Quizá el poema central sea el más breve, de sólo tres versos:

Un barco no comprende todo

pero recorre el río

y lo atraviesa.

¿Debemos entender que al barco lo desespera no comprenderlo todo, en especial no comprender el propio río sobre el que flota? ¿Será que desistió de comprenderlo después de reiterados intentos desgastantes? El título es inesperado y revelador: Involucrarse. Como es demasiado lacónico dan ganas de hacerlo crecer: ¿Cómo involucrarse? ¿Hasta dónde involucrarse? ¿Hasta cuándo involucrarse? ¿Vale la pena hacerlo? Quizá este barco encontró (como el erizo de la fábula) una manera de recorrer el río, no padeciendo sino extrayendo placer estético de aquellas zonas oscuras, fuera de foco y descentradas que tienen sus aguas. Como todo libro que además de honesto es saludable, Un juego discreto sugiere una posibilidad de vincularse con el entorno.

Diego Materyn

 

 

Involucrarse

Un barco no comprende todo

pero recorre el río

y lo atraviesa

 

 

La grieta en el acero

el musgo en la vereda

Pero en tu casa había una foto,

una planta y la tristeza.

Me pregunto

si va a crecer el pasto entre nosotros

 

Inés Isaurralde, Un juego discreto (Milena Caserola, 2017).

 

(Ph. Lula Bauer: Esta dirección de correo electrónico está siendo protegida contra los robots de spam. Necesita tener JavaScript habilitado para poder verlo.)

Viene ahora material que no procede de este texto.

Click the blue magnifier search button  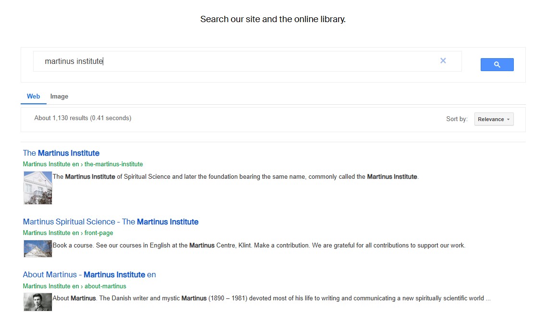(x=497, y=64)
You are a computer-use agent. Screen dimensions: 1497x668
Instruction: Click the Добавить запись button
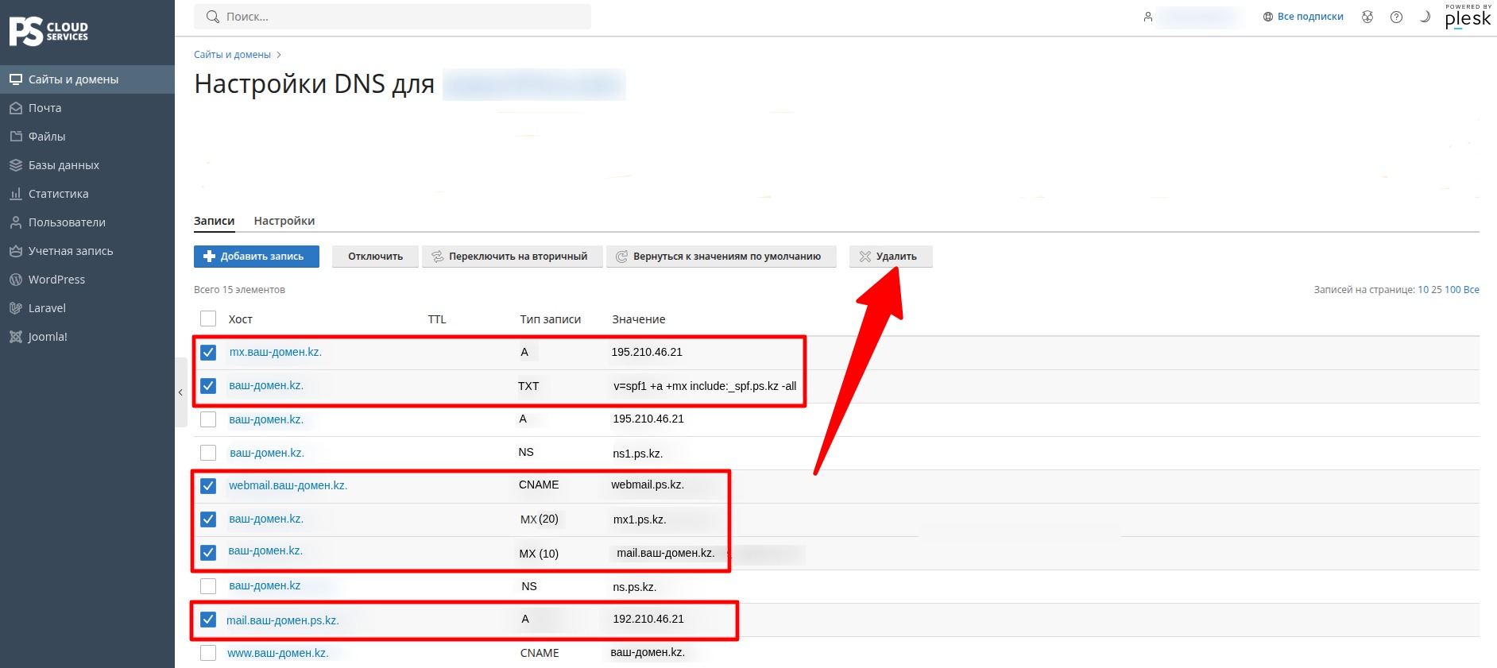click(x=257, y=257)
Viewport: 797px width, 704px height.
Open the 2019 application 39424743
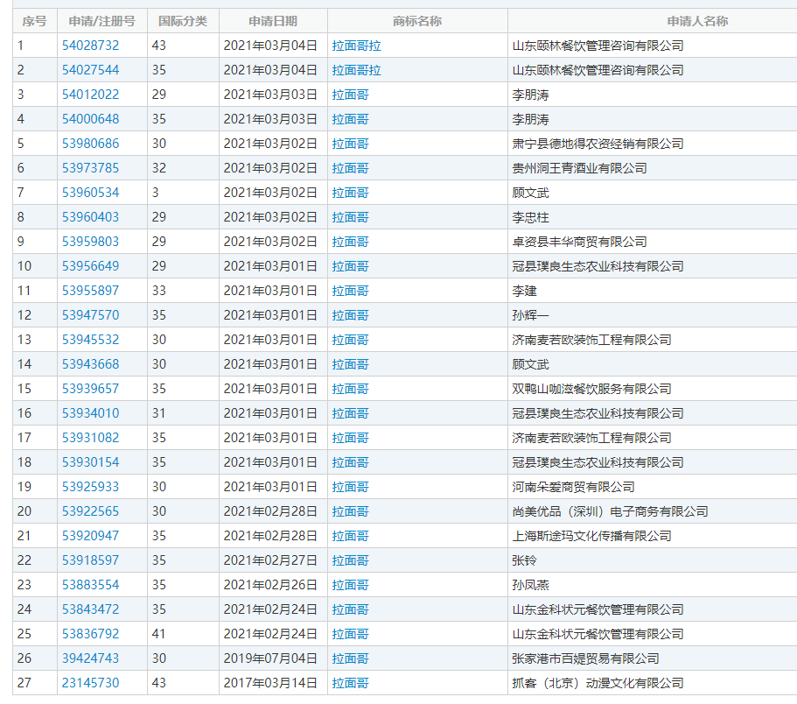90,658
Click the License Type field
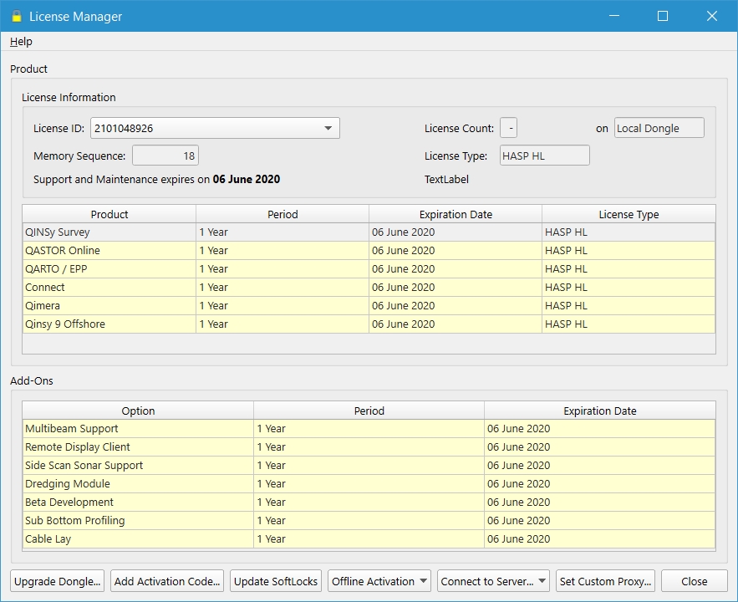 coord(544,156)
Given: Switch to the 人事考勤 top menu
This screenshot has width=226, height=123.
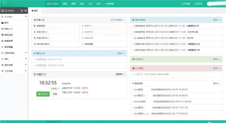Looking at the screenshot, I should click(x=109, y=4).
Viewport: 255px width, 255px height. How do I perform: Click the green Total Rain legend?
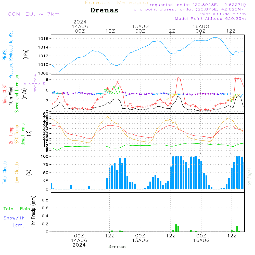pyautogui.click(x=17, y=209)
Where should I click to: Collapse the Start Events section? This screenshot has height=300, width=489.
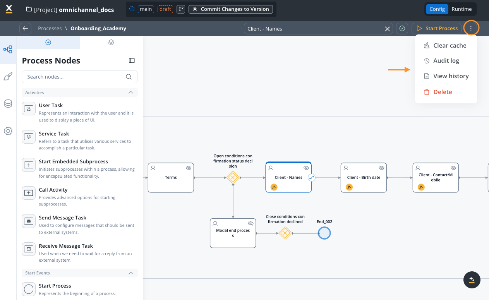(131, 273)
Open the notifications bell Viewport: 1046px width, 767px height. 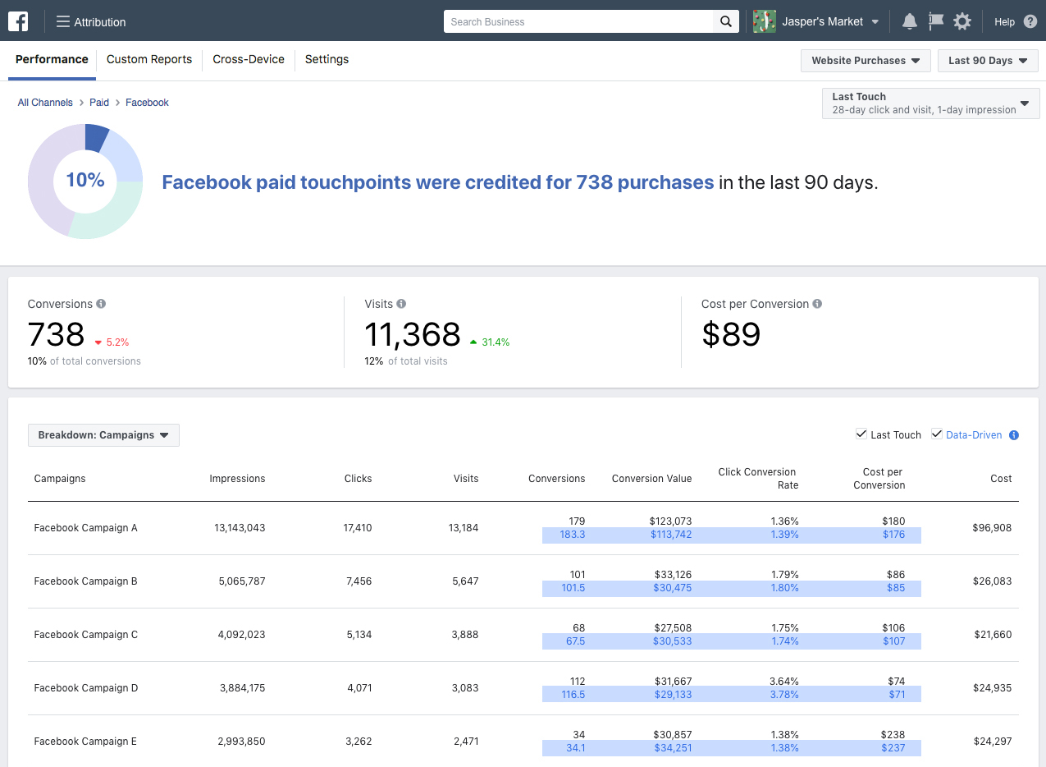[909, 21]
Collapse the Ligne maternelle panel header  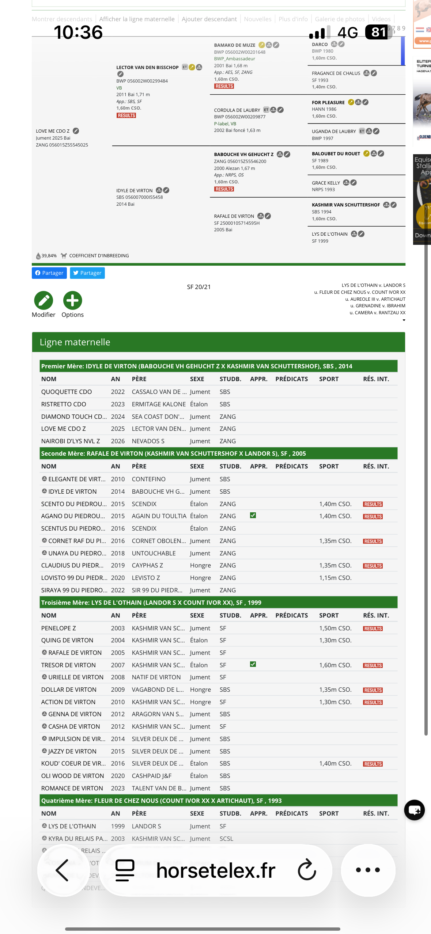coord(219,342)
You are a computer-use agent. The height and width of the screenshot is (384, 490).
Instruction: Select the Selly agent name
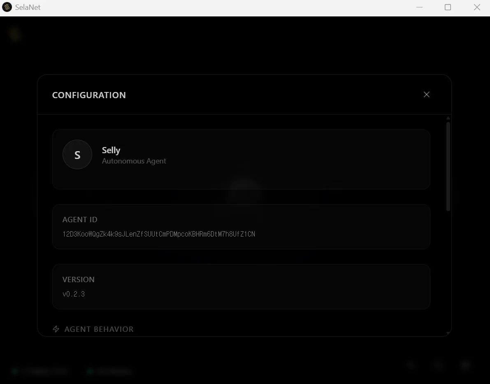click(x=111, y=150)
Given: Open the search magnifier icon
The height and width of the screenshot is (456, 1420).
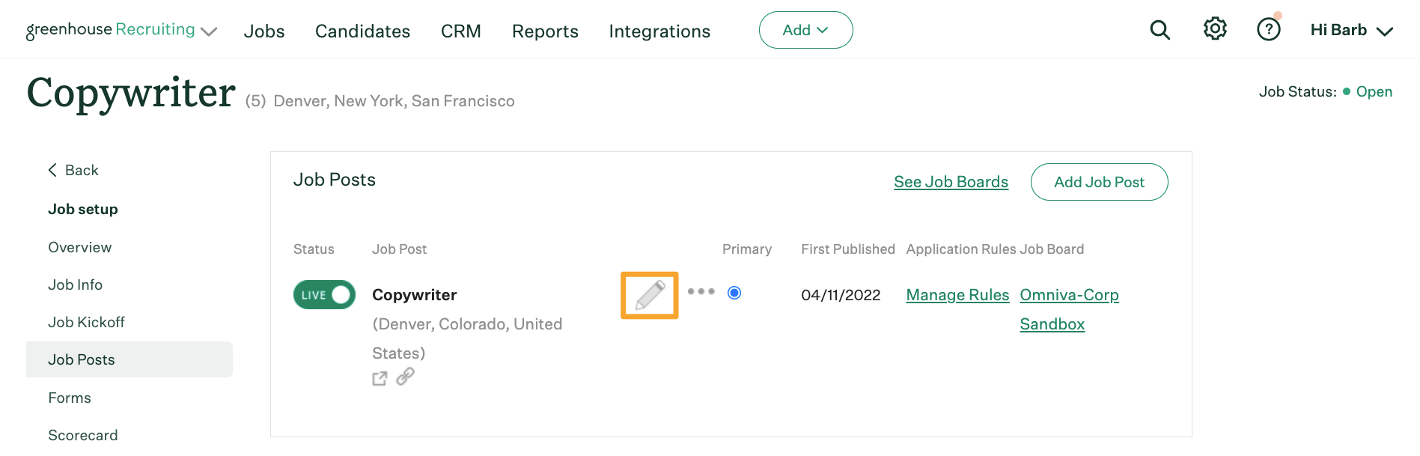Looking at the screenshot, I should 1160,30.
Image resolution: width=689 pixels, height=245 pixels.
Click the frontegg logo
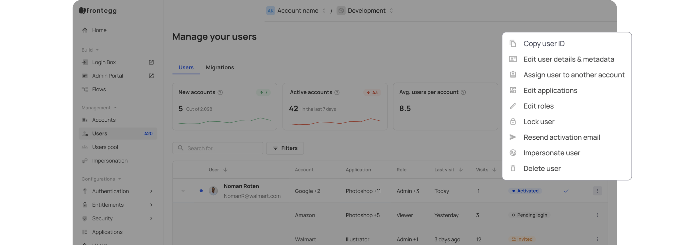coord(98,11)
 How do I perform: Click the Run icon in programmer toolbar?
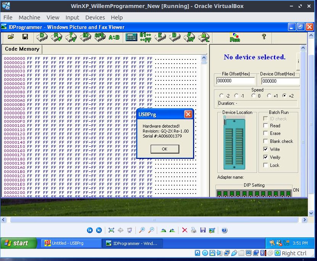[x=235, y=37]
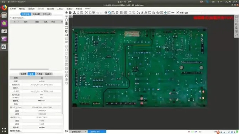The height and width of the screenshot is (134, 239).
Task: Select the rectangle shape tool in vertical toolbar
Action: (67, 28)
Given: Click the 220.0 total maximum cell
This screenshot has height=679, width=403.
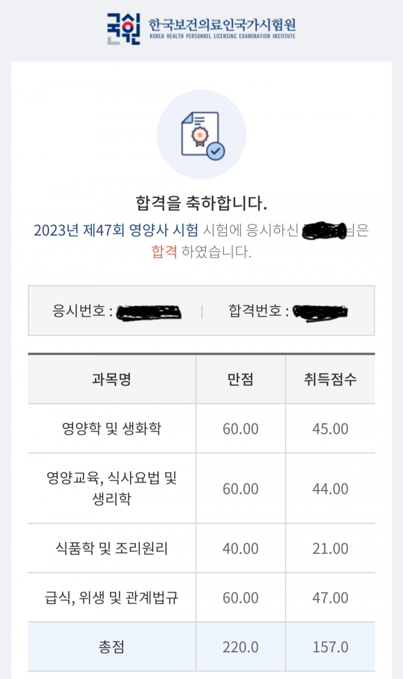Looking at the screenshot, I should click(x=240, y=647).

Inés Isaurralde nació en Buenos Aires en 1984. Es licenciada en Letras por la Universidad de Buenos Aires (UBA) y artista plástica. Se formó como dibujante en el Instituto Universitario Nacional de Arte y estudió grabado en Oaxaca, México. En el 2011 ganó una beca como estudiante visitante en la escuela de artes aplicadas Massana, en Barcelona. Integró varias muestras colectivas y realizó dos exposiciones individuales. Se desempeña como docente de literatura en las Universidades Nacionales de Avellaneda y de Hurlingham.